3D Experience Platform, from battery material development to production
Visualization, Modeling, and Simulation in the Virtual World... Achieving Sustainability
Concerns about the environment are also an important factor in the mobility sector. Dassault Systèmes is driving innovation in the manufacturing process that takes sustainability into account in the battery industry, which is the core of electric vehicles.
Dassault Systèmes claimed that “digital experiences such as 3D virtual twin experiences can promote eco-friendly business innovation across the entire life cycle, from battery material development.”
On the 12th, Dassault Systèmes held the 'High Performance Battery Seminar' at the COEX conference room and announced the latest battery industry trends and technology strategies. Dassault Systèmes introduced each solution that provides virtual twins through the 3D Experience platform.
As electric vehicle production expands, the demand for environmentally friendly development methods starting from the material level is increasing. According to Kim Tae-hoon, CTO of EV Link, the production of electric vehicles is expected to continue to increase, including by domestic companies, as an eco-friendly means, and the entire aftermarket market for electric vehicles is formed on a large scale of approximately 130 trillion won.
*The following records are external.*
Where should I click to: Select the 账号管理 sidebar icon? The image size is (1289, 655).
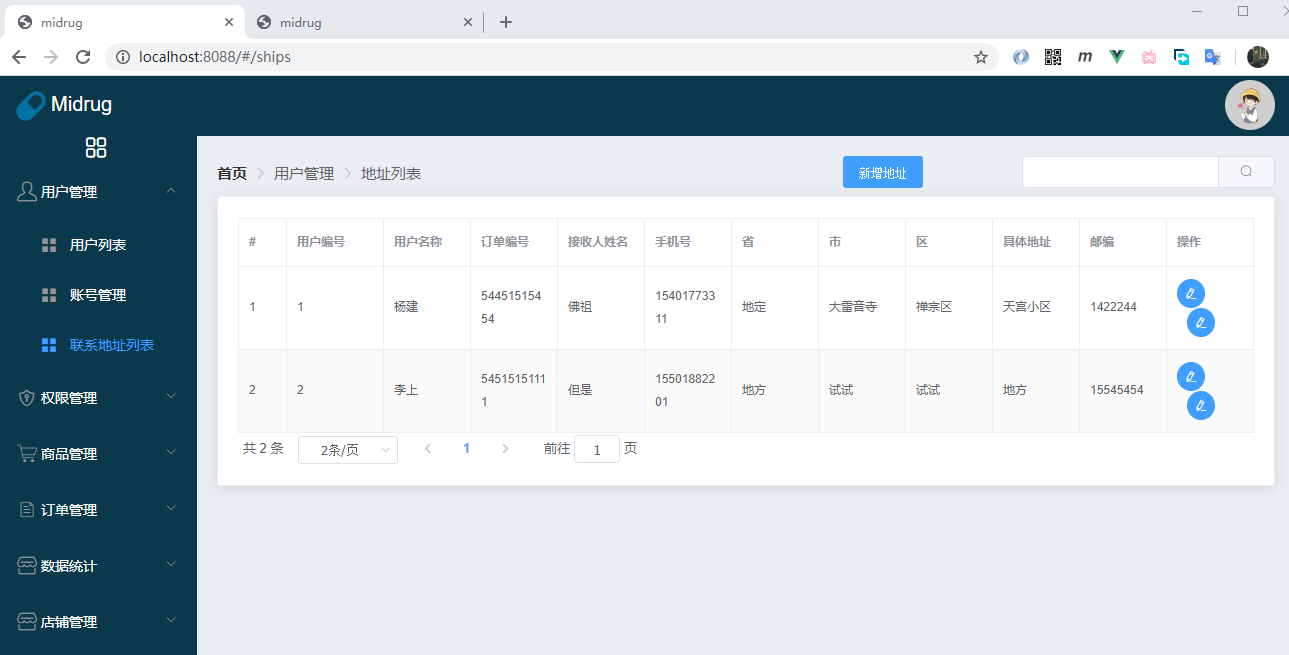pos(48,294)
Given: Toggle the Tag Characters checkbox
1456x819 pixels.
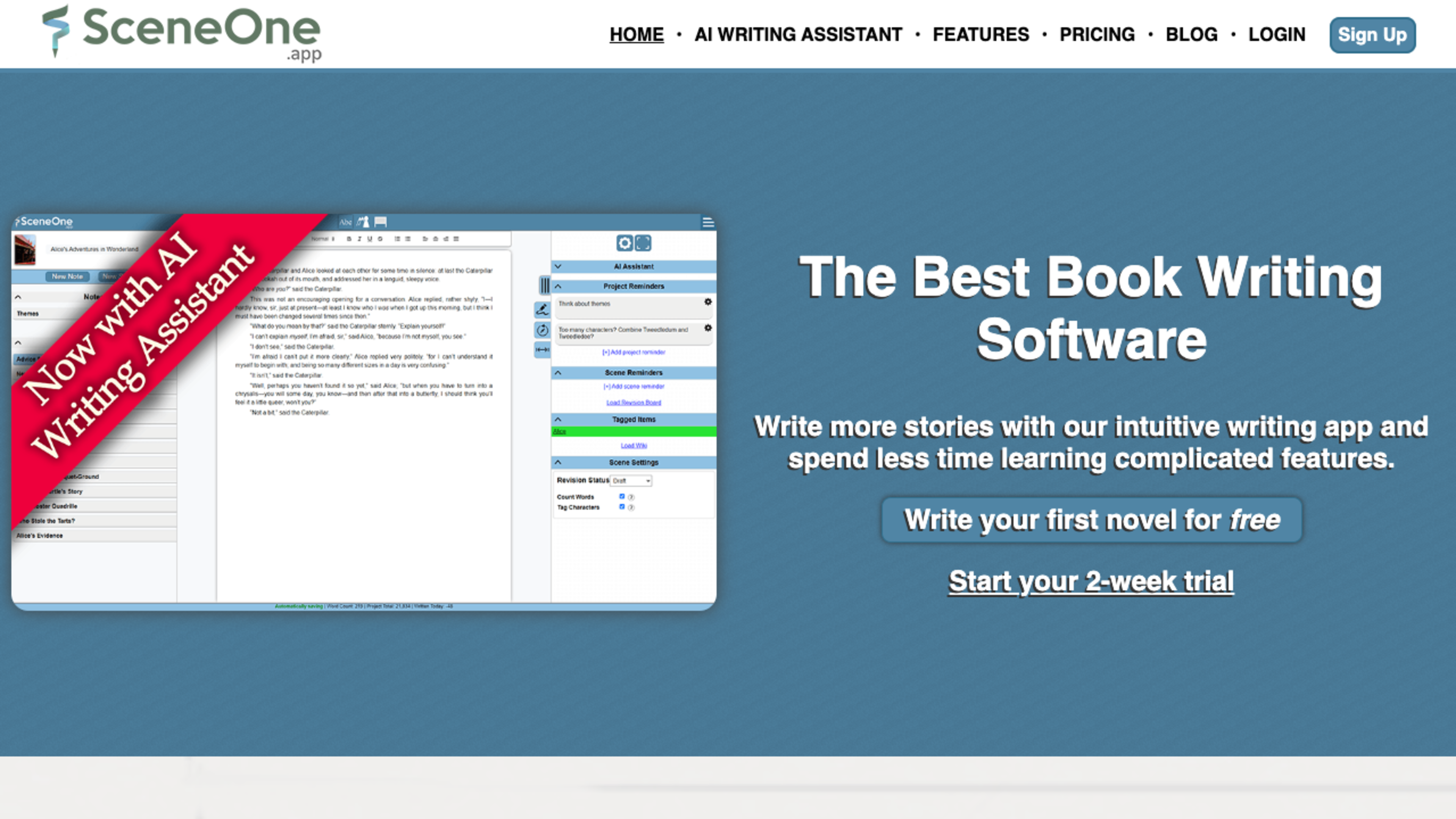Looking at the screenshot, I should coord(622,507).
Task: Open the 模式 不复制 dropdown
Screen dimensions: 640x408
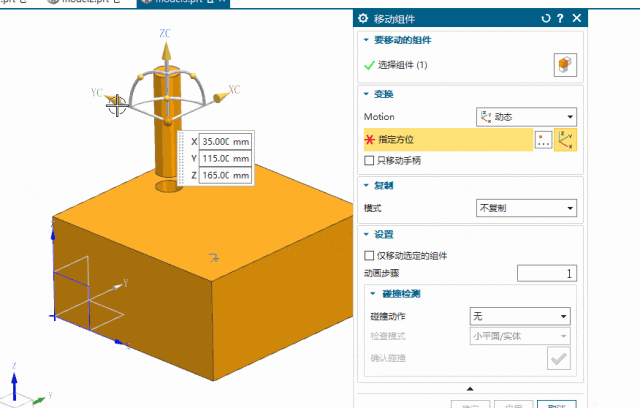Action: (x=527, y=207)
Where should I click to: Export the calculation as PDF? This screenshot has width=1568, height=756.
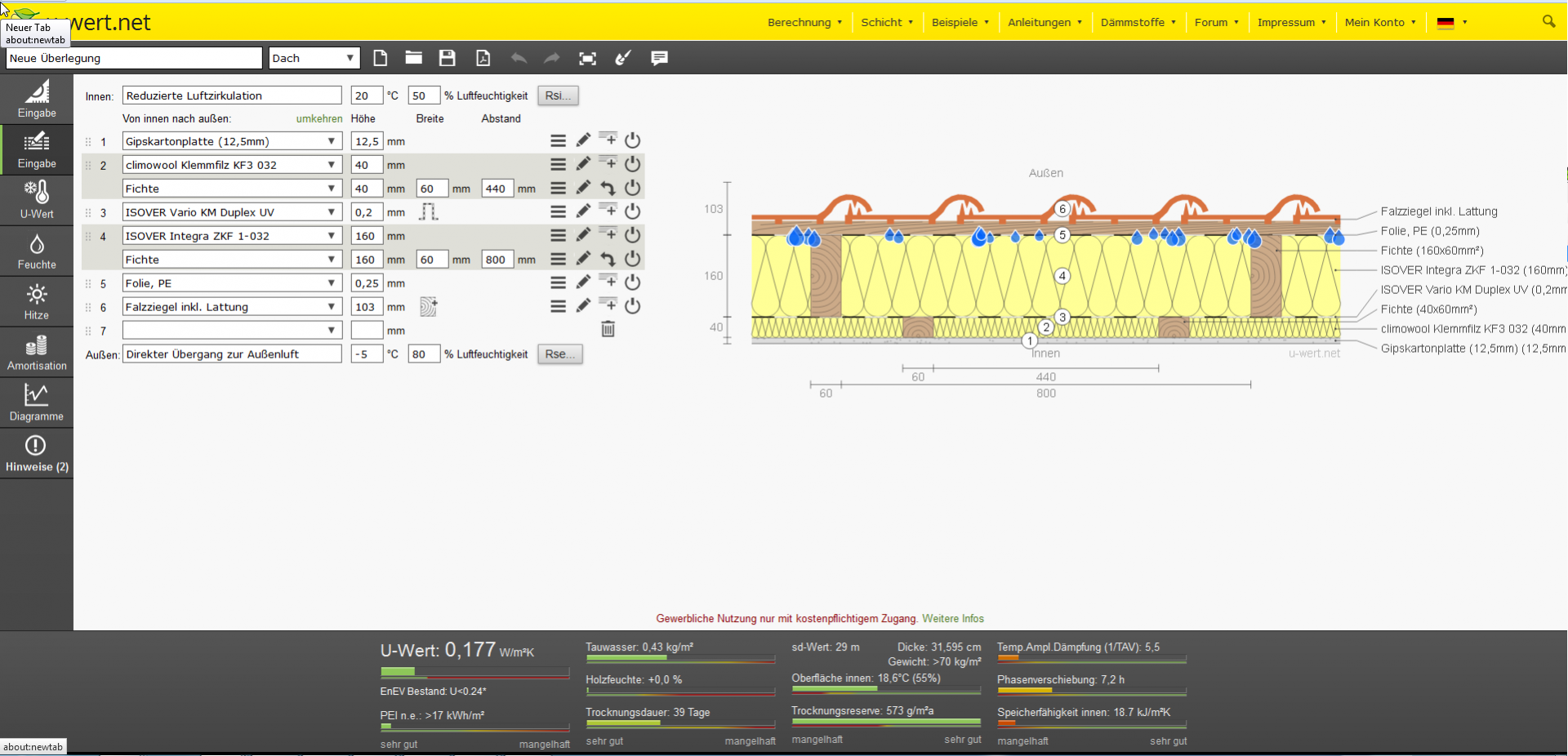483,58
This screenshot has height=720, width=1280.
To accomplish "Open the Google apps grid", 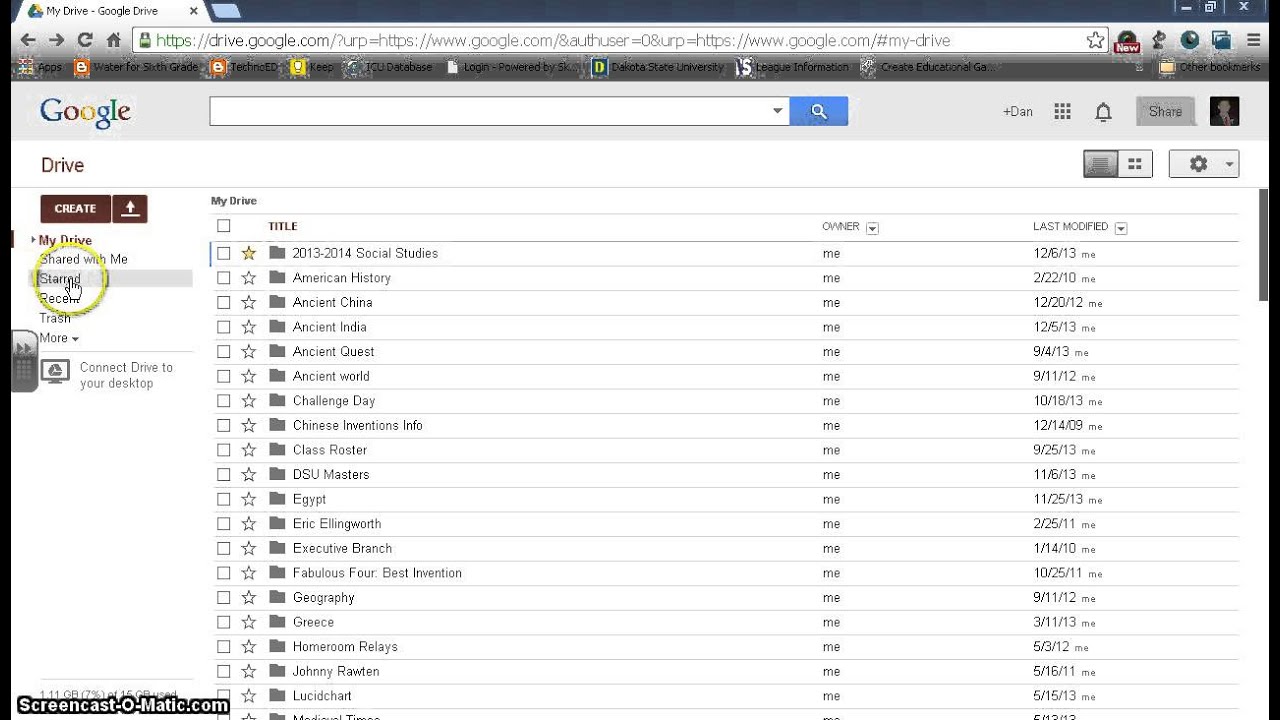I will pyautogui.click(x=1062, y=112).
■ 3D Experience Platform, Connecting All Manufacturing Stages
Dassault Systèmes’ 3DEXPERIENCE platform provides virtual twin technology through modeling, simulation, and data fusion. It supports an integrated medium that connects suppliers, OEMs, and developers in a linked manner across all design, development, and operation stages, enabling all stakeholders involved in development to collaborate without time and space constraints.
Unlike digital twins, which represent physical entities in 3D, virtual twins visualize, model, and simulate entities and the entire environment surrounding them. Starting with designing a product or system as a 3D model, you can then run simulations on that virtual model to test infinitely how the product will assemble, operate, or behave when affected by various events.
This allows for design, material and production processes to be optimized, while ensuring sustainability as all testing is performed virtually.
Jeong Ho-rim, Dassault Systèmes’ technology director, said in a presentation, “Battery specifications are all connected to the equipment, and ultimately, the entire manufacturing process from the cell must be connected and developed.”
To overcome the difficulty of identifying which equipment needs to be changed when the specifications of battery cell materials change, battery product level factory engineering and operation management must be connected on a single platform.
Jeong Ho-rim, CTO, added, “When Dassault Systèmes’ platform was introduced, 9 out of 10 EV companies improved the time required for collaboration with other companies by about 85%.”
■ Utilizing Virtual Twin Technology to Build a Smart Factory

Sales representative Son Tae-ik said, “Battery demand is growing rapidly by more than 30% every year. “By 2030, there will be more than 300 gigafactories,” he predicted, and mentioned three advantages of virtual twins as a methodological approach to address concerns about securing supply chains due to environmental and raw material price increases.
These include: △ a ‘time machine’ function that analyzes past data, understands the present, and discovers efficient solutions for the future; △ a ‘digital continuity’ that can manage traceability by digitizing the entire life cycle; and △ a ‘virtual experience’ in which products (batteries) - space (factory) - people - environment are linked and managed in various manufacturing environments.
Based on the above functions, we ultimately aim to create a smart factory. A smart factory is an organic, autonomous, and eco-friendly factory where all elements within the factory are organically connected, and even suppliers outside the factory are all connected.
For example, in order to build a smart factory, Dassault Systèmes' virtual twin technology can be used to manage parameters entering the process during the battery manufacturing process to match quality and demand, and a single connected process facility can be created to enable reverse tracking.
“By comparing the past, present, and future on a single platform for product development, we will be able to build better factories,” added Son Tae-ik, Sales Director.
■ Dassault Systèmes provides solutions for the entire battery manufacturing cycle
At the event, Dassault Systèmes presented its sustainable battery engineering strategy solutions from the material level to the industrial unit of the gigafactory.
Among the solutions provided by Dassault Systèmes through the 3D Experience platform, 'BIOVIA' is a solution for chemical research and material science suitable for battery material level modeling. It can reduce the overall project execution period by reducing and automating the number of duplicate experiments. In addition, 'SIMULIA' as a battery module pack verification and analysis simulation solution and 'DELMIA' as a digital process planning and verification solution were introduced.
For example, 'BIOVIA' enables scientists to search and analyze data and share information with other workers to make decisions. For example, it digitizes battery research notes and enables overall lab process data management as an all-in-one management solution for project management.
Dassault Systèmes' Chief Technology Officer, Lee Sang-hoon, said, "Dassault Systèmes has all solutions from chemical research to system development in various fields, not just batteries, and this is expandable."